**Work request**
All of the data needs to be reproduced with no alterations.

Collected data
[Start of Attachment]
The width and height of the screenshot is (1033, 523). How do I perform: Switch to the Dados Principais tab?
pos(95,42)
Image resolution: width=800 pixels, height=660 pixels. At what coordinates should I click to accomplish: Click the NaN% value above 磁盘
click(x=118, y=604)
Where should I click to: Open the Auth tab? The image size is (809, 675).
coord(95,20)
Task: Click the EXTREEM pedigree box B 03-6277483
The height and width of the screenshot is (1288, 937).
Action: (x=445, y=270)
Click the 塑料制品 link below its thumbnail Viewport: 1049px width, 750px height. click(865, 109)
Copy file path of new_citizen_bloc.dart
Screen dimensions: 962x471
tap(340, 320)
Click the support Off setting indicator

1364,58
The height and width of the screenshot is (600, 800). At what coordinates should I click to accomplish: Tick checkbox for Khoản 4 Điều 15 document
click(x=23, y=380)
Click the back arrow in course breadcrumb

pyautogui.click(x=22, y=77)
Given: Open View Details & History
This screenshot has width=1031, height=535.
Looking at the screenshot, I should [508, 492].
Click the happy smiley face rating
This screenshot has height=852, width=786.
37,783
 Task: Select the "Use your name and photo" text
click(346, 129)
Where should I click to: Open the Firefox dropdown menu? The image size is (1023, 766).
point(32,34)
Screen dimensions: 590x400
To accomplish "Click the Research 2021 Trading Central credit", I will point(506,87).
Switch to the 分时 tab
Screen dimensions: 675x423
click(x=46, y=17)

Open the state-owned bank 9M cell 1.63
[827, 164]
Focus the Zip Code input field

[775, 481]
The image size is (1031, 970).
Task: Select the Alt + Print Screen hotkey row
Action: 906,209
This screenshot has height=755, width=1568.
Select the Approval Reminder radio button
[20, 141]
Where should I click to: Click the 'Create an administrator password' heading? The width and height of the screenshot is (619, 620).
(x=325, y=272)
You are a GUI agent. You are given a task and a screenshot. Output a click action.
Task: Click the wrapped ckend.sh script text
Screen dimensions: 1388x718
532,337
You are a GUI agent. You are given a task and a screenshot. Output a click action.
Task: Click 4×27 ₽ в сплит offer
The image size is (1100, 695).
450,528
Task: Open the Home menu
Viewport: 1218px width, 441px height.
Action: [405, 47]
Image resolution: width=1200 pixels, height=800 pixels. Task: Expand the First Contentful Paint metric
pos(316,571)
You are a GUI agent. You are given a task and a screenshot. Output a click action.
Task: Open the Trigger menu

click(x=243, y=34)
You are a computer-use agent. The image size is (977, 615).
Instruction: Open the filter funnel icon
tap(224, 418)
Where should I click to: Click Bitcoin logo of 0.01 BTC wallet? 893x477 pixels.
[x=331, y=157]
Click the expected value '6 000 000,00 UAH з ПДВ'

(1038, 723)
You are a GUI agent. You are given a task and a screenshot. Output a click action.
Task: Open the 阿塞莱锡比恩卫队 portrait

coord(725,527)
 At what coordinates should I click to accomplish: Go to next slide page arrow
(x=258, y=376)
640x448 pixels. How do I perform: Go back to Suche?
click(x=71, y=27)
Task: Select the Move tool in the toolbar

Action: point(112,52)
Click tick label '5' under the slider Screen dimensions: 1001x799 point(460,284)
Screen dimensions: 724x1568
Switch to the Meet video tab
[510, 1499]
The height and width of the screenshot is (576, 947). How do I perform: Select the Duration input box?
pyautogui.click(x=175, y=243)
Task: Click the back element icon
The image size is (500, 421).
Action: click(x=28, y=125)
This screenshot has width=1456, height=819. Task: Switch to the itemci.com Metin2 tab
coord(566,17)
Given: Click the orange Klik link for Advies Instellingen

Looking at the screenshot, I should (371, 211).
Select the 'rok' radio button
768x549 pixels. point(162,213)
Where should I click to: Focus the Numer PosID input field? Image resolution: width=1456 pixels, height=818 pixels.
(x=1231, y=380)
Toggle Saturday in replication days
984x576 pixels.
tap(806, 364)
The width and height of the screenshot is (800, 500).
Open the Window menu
[End of Attachment]
**Reply**
The width and height of the screenshot is (1033, 523). How do I perform: Switch to the Dados Principais tab?
pos(95,42)
Image resolution: width=800 pixels, height=660 pixels. At what coordinates should I click to accomplish: Click the NaN% value above 磁盘
click(x=118, y=604)
Where should I click to: Open the Auth tab? The image size is (809, 675).
coord(95,20)
Task: Click the EXTREEM pedigree box B 03-6277483
The height and width of the screenshot is (1288, 937).
Action: (x=445, y=270)
Click the 塑料制品 link below its thumbnail Viewport: 1049px width, 750px height. click(865, 109)
Copy file path of new_citizen_bloc.dart
Screen dimensions: 962x471
tap(340, 320)
Click the support Off setting indicator

1364,58
The height and width of the screenshot is (600, 800). At what coordinates should I click to accomplish: Tick checkbox for Khoản 4 Điều 15 document
click(x=23, y=380)
Click the back arrow in course breadcrumb

pyautogui.click(x=22, y=77)
Given: Open View Details & History
This screenshot has width=1031, height=535.
Looking at the screenshot, I should [508, 492].
Click the happy smiley face rating
This screenshot has height=852, width=786.
37,783
 Task: Select the "Use your name and photo" text
click(346, 129)
Where should I click to: Open the Firefox dropdown menu? The image size is (1023, 766).
point(32,34)
Screen dimensions: 590x400
To accomplish "Click the Research 2021 Trading Central credit", I will point(506,87).
Switch to the 分时 tab
Screen dimensions: 675x423
click(x=46, y=17)

Open the state-owned bank 9M cell 1.63
[827, 164]
Focus the Zip Code input field

[775, 481]
The image size is (1031, 970).
Task: Select the Alt + Print Screen hotkey row
Action: 906,209
This screenshot has height=755, width=1568.
Select the Approval Reminder radio button
[20, 141]
Where should I click to: Click the 'Create an administrator password' heading? The width and height of the screenshot is (619, 620).
(x=325, y=272)
You are a GUI agent. You are given a task and a screenshot. Output a click action.
Task: Click the wrapped ckend.sh script text
Screen dimensions: 1388x718
532,337
You are a GUI agent. You are given a task and a screenshot. Output a click action.
Task: Click 4×27 ₽ в сплит offer
The image size is (1100, 695).
450,528
Task: Open the Home menu
Viewport: 1218px width, 441px height.
Action: [405, 47]
Image resolution: width=1200 pixels, height=800 pixels. Task: Expand the First Contentful Paint metric
pos(316,571)
You are a GUI agent. You are given a task and a screenshot. Output a click action.
Task: Open the Trigger menu

click(x=243, y=34)
You are a computer-use agent. The image size is (977, 615).
Instruction: Open the filter funnel icon
tap(224, 418)
Where should I click to: Click Bitcoin logo of 0.01 BTC wallet? 893x477 pixels.
[x=331, y=157]
Click the expected value '6 000 000,00 UAH з ПДВ'

(1038, 723)
You are a GUI agent. You are given a task and a screenshot. Output a click action.
Task: Open the 阿塞莱锡比恩卫队 portrait

coord(725,527)
 At what coordinates should I click to accomplish: Go to next slide page arrow
(x=258, y=376)
640x448 pixels. How do I perform: Go back to Suche?
click(x=71, y=27)
Task: Select the Move tool in the toolbar

Action: point(112,52)
Click tick label '5' under the slider Screen dimensions: 1001x799 point(460,284)
Screen dimensions: 724x1568
Switch to the Meet video tab
[510, 1499]
The height and width of the screenshot is (576, 947). How do I perform: Select the Duration input box?
pyautogui.click(x=175, y=243)
Task: Click the back element icon
The image size is (500, 421).
Action: click(x=28, y=125)
This screenshot has width=1456, height=819. Task: Switch to the itemci.com Metin2 tab
coord(566,17)
Given: Click the orange Klik link for Advies Instellingen

Looking at the screenshot, I should (371, 211).
Select the 'rok' radio button
768x549 pixels. point(162,213)
Where should I click to: Focus the Numer PosID input field? Image resolution: width=1456 pixels, height=818 pixels.
(x=1231, y=380)
Toggle Saturday in replication days
984x576 pixels.
tap(806, 364)
The width and height of the screenshot is (800, 500).
Open the Window menu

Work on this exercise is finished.